▸ What to do: Output only the stretch of the listing that starts at the line containing "will be happy" and ends at the line containing "Screen dimensions: 610x528", reproduced exactly with both ends.

[[ Data records open ]]

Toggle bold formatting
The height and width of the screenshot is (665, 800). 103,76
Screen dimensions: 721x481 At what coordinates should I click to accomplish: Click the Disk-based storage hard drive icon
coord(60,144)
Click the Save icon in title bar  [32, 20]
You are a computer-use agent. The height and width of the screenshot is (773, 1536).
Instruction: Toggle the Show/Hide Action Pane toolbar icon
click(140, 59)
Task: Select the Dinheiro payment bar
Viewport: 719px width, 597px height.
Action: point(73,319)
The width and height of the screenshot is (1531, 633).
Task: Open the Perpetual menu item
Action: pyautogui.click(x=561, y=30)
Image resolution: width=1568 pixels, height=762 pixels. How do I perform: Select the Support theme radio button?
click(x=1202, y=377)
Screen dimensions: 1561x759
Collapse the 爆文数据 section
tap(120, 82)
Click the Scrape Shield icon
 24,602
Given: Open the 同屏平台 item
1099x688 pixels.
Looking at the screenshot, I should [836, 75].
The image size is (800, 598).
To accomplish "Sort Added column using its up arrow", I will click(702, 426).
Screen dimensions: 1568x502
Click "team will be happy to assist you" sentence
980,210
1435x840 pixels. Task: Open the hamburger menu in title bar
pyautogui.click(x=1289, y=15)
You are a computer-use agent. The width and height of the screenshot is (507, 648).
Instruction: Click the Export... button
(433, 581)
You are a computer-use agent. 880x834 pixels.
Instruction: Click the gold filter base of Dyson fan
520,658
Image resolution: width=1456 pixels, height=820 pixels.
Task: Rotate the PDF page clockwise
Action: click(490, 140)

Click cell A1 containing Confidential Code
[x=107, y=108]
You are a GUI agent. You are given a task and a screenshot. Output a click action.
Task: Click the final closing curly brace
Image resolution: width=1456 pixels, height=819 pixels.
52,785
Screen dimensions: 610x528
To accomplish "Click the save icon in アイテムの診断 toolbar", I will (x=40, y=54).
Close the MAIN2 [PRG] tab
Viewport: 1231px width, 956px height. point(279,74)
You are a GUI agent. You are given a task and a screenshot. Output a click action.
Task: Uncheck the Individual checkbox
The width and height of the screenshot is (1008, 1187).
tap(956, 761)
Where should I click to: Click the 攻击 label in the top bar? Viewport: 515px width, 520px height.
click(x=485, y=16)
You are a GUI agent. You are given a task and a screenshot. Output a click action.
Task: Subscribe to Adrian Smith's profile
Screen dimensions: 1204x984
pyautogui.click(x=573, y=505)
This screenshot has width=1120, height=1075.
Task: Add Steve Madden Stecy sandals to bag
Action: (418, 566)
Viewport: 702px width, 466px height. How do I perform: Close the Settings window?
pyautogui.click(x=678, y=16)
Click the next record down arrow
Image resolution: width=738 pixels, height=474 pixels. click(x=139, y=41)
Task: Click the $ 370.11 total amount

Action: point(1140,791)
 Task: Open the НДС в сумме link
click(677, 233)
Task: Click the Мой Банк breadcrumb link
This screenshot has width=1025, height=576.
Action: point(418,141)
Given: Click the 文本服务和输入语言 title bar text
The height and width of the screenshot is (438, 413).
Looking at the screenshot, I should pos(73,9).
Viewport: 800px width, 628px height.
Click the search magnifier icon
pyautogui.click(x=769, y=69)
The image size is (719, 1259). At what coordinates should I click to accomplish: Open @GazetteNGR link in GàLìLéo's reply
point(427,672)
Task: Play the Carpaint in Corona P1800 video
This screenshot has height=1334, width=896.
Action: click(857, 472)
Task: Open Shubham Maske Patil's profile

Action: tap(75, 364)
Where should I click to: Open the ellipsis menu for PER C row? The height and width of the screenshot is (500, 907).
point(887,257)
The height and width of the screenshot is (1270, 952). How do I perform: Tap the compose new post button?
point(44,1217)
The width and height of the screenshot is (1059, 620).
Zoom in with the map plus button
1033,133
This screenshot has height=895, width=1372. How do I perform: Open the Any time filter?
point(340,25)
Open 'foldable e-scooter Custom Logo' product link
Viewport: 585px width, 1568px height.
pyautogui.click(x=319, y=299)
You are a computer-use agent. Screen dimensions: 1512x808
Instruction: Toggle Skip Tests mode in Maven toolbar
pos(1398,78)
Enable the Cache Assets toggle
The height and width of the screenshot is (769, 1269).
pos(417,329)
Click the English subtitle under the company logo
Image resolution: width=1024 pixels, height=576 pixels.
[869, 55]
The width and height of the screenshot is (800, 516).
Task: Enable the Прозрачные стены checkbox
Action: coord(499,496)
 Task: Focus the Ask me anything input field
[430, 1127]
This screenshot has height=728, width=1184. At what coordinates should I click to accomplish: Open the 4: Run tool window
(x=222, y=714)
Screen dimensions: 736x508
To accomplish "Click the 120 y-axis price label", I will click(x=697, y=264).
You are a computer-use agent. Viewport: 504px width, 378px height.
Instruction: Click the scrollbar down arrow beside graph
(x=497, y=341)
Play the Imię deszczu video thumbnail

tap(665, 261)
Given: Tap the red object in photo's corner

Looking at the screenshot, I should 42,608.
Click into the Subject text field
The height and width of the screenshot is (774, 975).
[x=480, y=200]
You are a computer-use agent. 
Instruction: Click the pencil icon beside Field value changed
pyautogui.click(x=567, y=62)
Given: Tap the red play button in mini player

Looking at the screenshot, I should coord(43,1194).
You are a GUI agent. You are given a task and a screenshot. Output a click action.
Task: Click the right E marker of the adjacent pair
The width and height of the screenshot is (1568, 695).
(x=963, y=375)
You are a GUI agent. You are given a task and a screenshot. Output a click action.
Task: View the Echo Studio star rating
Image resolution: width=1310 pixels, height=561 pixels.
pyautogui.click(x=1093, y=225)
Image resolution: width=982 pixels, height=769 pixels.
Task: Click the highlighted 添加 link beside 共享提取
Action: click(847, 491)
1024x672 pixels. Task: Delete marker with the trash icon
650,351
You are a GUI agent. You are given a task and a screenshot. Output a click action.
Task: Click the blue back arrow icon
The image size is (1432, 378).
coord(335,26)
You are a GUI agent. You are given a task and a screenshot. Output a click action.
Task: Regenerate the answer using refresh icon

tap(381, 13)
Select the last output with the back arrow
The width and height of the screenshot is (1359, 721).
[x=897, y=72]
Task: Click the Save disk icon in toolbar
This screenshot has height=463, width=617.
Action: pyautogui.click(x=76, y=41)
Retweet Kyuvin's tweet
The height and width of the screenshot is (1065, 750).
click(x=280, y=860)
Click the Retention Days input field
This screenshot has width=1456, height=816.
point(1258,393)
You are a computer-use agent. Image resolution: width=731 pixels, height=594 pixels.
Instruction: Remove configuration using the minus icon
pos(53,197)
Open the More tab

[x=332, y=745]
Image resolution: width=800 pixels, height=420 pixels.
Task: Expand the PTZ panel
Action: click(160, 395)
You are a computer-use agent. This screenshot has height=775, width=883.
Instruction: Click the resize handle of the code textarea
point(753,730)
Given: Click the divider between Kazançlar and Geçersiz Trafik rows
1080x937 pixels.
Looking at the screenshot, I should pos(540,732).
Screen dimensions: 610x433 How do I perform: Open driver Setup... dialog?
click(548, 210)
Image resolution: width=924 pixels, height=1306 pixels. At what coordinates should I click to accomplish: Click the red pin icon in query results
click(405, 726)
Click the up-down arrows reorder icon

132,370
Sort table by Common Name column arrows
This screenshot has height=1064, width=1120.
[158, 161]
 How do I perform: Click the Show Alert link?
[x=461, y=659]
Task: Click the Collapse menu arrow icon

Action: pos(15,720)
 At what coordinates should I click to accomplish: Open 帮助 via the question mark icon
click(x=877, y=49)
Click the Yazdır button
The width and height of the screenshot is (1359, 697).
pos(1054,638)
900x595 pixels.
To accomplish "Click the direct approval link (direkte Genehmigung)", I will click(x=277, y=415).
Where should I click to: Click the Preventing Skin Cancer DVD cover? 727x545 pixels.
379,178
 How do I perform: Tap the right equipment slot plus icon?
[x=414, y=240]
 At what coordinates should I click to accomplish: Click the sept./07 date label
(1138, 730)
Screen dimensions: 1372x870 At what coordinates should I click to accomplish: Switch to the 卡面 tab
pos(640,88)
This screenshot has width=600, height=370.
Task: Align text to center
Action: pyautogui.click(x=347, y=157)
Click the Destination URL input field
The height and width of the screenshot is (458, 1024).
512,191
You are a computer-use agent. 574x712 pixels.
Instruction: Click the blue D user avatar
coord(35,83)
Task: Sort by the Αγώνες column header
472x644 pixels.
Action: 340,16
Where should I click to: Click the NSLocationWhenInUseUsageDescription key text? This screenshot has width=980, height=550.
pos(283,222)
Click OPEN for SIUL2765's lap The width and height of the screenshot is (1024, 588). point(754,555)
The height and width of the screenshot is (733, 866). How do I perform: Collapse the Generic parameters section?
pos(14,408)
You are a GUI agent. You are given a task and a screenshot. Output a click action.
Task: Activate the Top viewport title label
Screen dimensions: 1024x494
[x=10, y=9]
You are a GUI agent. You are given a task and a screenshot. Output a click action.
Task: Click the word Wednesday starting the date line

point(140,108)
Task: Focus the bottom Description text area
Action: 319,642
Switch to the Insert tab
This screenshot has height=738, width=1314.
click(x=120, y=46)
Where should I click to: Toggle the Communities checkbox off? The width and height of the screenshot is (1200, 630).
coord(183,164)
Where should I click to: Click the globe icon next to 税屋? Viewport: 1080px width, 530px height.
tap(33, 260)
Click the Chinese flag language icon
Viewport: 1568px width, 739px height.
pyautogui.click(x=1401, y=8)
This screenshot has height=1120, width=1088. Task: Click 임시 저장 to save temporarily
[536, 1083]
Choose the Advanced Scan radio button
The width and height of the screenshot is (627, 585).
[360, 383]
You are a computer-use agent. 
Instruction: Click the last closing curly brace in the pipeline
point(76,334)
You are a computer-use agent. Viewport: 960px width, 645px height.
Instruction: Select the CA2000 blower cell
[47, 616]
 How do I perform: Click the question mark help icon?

[[ Data records closed ]]

▸ Answer to this problem:
Click "team will be happy to assist you" sentence
980,210
1435x840 pixels. Task: Open the hamburger menu in title bar
pyautogui.click(x=1289, y=15)
You are a computer-use agent. The width and height of the screenshot is (507, 648).
Instruction: Click the Export... button
(433, 581)
You are a computer-use agent. 880x834 pixels.
Instruction: Click the gold filter base of Dyson fan
520,658
Image resolution: width=1456 pixels, height=820 pixels.
Task: Rotate the PDF page clockwise
Action: click(490, 140)

Click cell A1 containing Confidential Code
[x=107, y=108]
You are a GUI agent. You are given a task and a screenshot. Output a click action.
Task: Click the final closing curly brace
Image resolution: width=1456 pixels, height=819 pixels.
52,785
Screen dimensions: 610x528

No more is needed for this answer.